Is Presidential Lying About Important Issues Important?

Apparently Democrats and liberals do not think presidential lying is very important. Consider the following results taken from an April 16 Fox News poll:

26. How often do you think Barack Obama lies to the country on important matters?

                   Total   Dem   Rep   White   Black   Lib   Conserv
Most Times          37%     13   60     42      12      16    49
Some Time           24      25   25     24      26      24    26
Now & Then          20      28   10     20      23      30    14
Never               15      31    4     11      37      28     8
Don’t Know           3       2    2      2       2       2     2
So:
  • 61% think Obama lies most or some of the time on important issues.
  • 81% if you add in the “now and thens.”
  • Even 38% of Dems and 40% of Libs think that on important issues he lies most or some of the time.
  • A whopping 66% of Dems and 70% of Libs think he lies on important issues most times, some times, or every now and then.
  • 31% of Dems, 28% of Libs, and 37% of blacks think he never lies.

I’m not sure which is more remarkable and in need of some kind of explanation (perhaps something along the lines of Obama’s sneer last week at Republicans who still oppose Obamacare, that they are experiencing “you know, the stages of grief … anger and denial and all that stuff”): that so many Democrats and liberals apparently do not think presidential lying on important issues is very important, or that so many of them (31% of Democrats, 28% of liberals) think Obama never lies.

Now, as John Fund has pointed out, even mainstream journalists

who cover the White House are concluding that the smears are part of a conscious strategy to distract voters from Obamacare, the sluggish economy, and foreign-policy reverses; the attacks are intended, the thinking goes, to drive up resentment and hence turnout among the Democratic base.

Major Garrett, the CBS White House correspondent, has talked with White House aides who confirm that the administration is working from the theory of “stray voltage,” as developed by former White House senior adviser David Plouffe. “The theory goes like this,” Garrett wrote. “Controversy sparks attention, attention provokes conversation, and conversation embeds previously unknown or marginalized ideas in the public consciousness.”

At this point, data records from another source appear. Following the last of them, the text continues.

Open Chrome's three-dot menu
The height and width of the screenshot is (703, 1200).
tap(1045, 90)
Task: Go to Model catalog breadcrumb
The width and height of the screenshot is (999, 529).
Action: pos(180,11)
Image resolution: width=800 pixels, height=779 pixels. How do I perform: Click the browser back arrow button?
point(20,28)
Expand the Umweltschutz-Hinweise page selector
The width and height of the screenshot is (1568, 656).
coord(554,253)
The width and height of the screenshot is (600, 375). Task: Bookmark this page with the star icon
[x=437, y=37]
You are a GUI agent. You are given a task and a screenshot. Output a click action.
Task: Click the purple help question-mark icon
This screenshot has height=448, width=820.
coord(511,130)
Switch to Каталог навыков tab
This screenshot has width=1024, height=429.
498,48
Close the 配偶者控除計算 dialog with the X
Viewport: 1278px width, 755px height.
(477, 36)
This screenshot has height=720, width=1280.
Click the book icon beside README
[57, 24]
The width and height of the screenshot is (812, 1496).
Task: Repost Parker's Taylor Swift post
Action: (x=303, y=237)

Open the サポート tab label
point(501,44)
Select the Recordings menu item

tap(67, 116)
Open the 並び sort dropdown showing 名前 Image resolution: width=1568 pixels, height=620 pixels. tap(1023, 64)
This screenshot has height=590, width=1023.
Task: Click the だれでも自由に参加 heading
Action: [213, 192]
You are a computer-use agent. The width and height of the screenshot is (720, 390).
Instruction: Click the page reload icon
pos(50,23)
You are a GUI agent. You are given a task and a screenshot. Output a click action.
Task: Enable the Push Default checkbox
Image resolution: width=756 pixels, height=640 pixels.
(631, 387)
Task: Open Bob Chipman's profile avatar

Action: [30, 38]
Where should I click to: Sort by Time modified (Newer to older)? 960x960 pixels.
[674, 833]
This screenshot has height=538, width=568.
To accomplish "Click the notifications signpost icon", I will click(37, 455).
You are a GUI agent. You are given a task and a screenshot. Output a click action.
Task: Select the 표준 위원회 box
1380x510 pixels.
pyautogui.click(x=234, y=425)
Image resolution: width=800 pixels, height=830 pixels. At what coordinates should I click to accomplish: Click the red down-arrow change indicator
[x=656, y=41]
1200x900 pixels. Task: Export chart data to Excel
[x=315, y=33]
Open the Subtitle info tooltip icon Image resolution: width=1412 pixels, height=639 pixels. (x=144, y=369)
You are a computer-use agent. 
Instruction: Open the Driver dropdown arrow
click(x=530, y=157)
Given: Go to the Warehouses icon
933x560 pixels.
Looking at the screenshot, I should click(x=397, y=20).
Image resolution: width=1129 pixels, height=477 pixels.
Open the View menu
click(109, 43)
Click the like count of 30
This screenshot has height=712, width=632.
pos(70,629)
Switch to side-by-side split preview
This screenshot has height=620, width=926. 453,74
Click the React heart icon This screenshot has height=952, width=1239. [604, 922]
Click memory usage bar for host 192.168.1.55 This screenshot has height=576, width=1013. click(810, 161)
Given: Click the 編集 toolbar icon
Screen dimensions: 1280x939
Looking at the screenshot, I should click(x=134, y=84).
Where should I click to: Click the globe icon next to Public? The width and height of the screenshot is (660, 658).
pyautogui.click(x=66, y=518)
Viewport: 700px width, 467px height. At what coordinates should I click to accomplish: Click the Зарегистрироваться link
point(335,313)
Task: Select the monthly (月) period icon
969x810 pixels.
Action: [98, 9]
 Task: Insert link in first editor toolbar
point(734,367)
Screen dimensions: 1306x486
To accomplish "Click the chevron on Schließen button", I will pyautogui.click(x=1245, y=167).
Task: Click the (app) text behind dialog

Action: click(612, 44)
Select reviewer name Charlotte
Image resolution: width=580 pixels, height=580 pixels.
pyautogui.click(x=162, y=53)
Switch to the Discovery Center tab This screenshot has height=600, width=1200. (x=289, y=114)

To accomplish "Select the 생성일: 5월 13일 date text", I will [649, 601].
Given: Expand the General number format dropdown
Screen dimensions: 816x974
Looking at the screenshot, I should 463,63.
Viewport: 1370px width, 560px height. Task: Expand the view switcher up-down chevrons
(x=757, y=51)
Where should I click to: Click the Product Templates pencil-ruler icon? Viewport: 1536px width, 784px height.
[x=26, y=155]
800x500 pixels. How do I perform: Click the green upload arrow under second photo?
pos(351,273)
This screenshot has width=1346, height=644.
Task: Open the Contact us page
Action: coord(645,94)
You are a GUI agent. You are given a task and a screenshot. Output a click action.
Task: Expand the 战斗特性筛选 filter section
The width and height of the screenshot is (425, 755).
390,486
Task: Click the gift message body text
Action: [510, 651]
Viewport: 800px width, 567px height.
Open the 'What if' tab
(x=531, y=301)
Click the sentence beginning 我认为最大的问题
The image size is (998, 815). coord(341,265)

Deliberately misstating information about key issues in order to keep certain issues before the public is often a premeditated strategy. “The tactic represents one more step in the embrace of cynicism that has characterized President Obama’s journey in office,” John Dickerson wrote at Slate. “Facts, schmacts. As long as people are talking about an issue where my party has an advantage with voters, it’s good.”

Well, we can at least Hope for Change.

Say What?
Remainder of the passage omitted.